Medicines and travel

Carrying medication abroad and advice regarding falsified medication
Image provided by NHS Photo Library

Key messages

  • Travellers who take regular medication should allow time to prepare for their trip well in advance of travel. A medical check-up is recommended to discuss fitness to travel, ensure medication is optimised and sufficient supplies are available.
  • Travellers should take medication in its original pharmacy packaging, along with a copy of their prescription and letter from the prescriber. Medication should be carried in hand luggage, with some extra in the hold luggage.
  • Some countries may not allow the entry of certain types of medicines, and others may have regulations requiring specific permission for a medication to be brought in. These rules can also apply to medicines available over the counter in the UK.
  • Certain medicines are ‘controlled’ in the UK and travellers are required to obtain an export licence prior to transporting a certain quantity (usually three months or more supply) of these drugs out of or into the country. A letter from the prescriber detailing the medicines is advised for travelling with smaller supplies.
  • Travellers should be aware that the legal status of their medication may be different outside the UK. Rules for the different countries can be checked with the foreign embassy in the UK but can be difficult to obtain for some countries; other useful resources are provided below.
  • Falsified (fake) drugs are more common in certain regions and can be a significant health risk. The internet also provides opportunity for the sale of products (sometimes harmful to health) with false claims on ‘miracle cures’ for various illnesses.


Travellers who need to carry medication should be aware that a medication’s legal status in other countries may be different from in the UK. Legal requirements for carrying personal medicines across international borders are highly variable and often not consistently enforced. This applies to over-the-counter medication as well as prescription drugs. Some countries may not allow the entry of certain types of medicines, and others may have blanket regulations requiring specific permission. The regulations regarding whether a traveller needs to carry a doctor’s letter describing the medication also varies widely.

Before travel

Travellers who take regular medication should allow time to prepare for their trip well in advance of travel. A medical check-up is recommended to discuss fitness to travel, and ensure medication is optimised and sufficient supplies are available, including cover for possible travel delays or lost luggage.

(Dataset entries):
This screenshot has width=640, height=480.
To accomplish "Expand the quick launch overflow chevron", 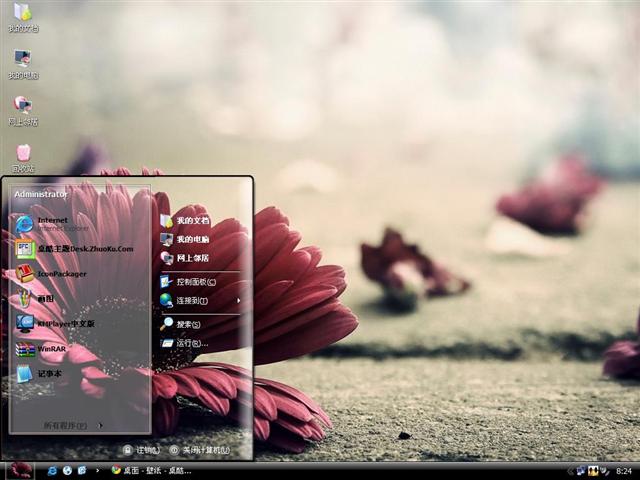I will point(96,470).
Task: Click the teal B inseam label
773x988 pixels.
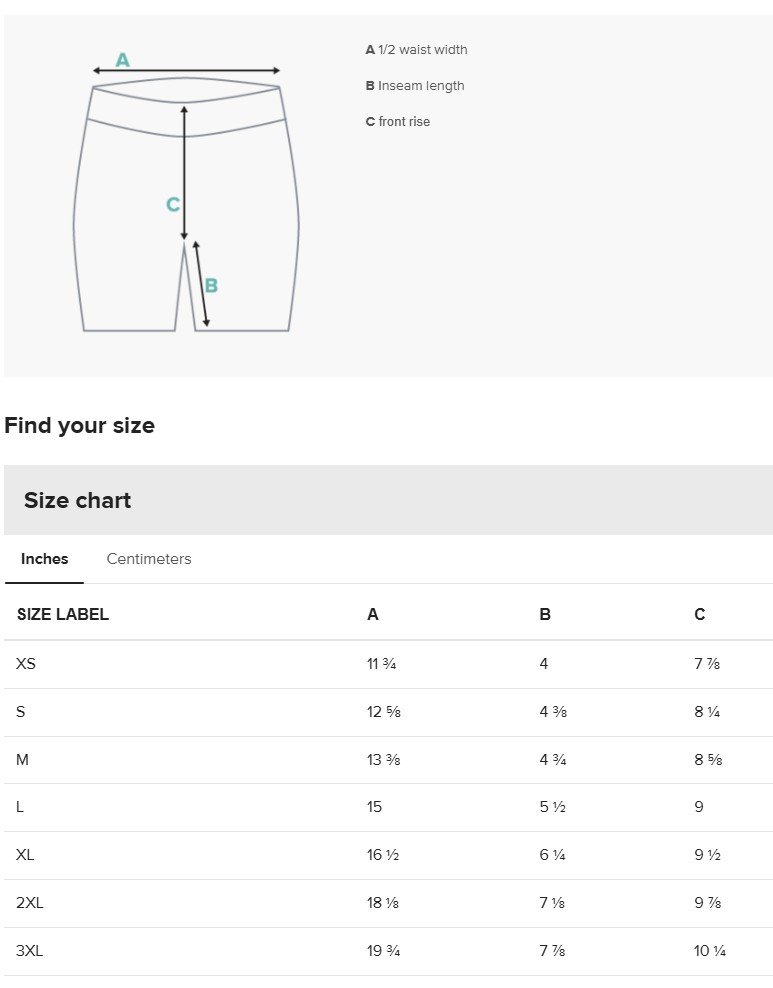Action: pyautogui.click(x=211, y=285)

(ASSIGNMENT 1):
According to the "Before travel" section of the text on medicines and travel, what is a medical check-up recommended for? List every purpose it gives.
(ASSIGNMENT 2):
Reproduce the passage of the text on medicines and travel from "Before travel" to "or lost luggage.".
The items have nothing to do with the text about medicines and travel.

(WRITTEN RESPONSE 1):
- Discussing fitness to travel
- Ensuring medication is optimised
- Ensuring sufficient supplies are available, including cover for possible travel delays or lost luggage

(WRITTEN RESPONSE 2):
Before travel

Travellers who take regular medication should allow time to prepare for their trip well in advance of travel. A medical check-up is recommended to discuss fitness to travel, and ensure medication is optimised and sufficient supplies are available, including cover for possible travel delays or lost luggage.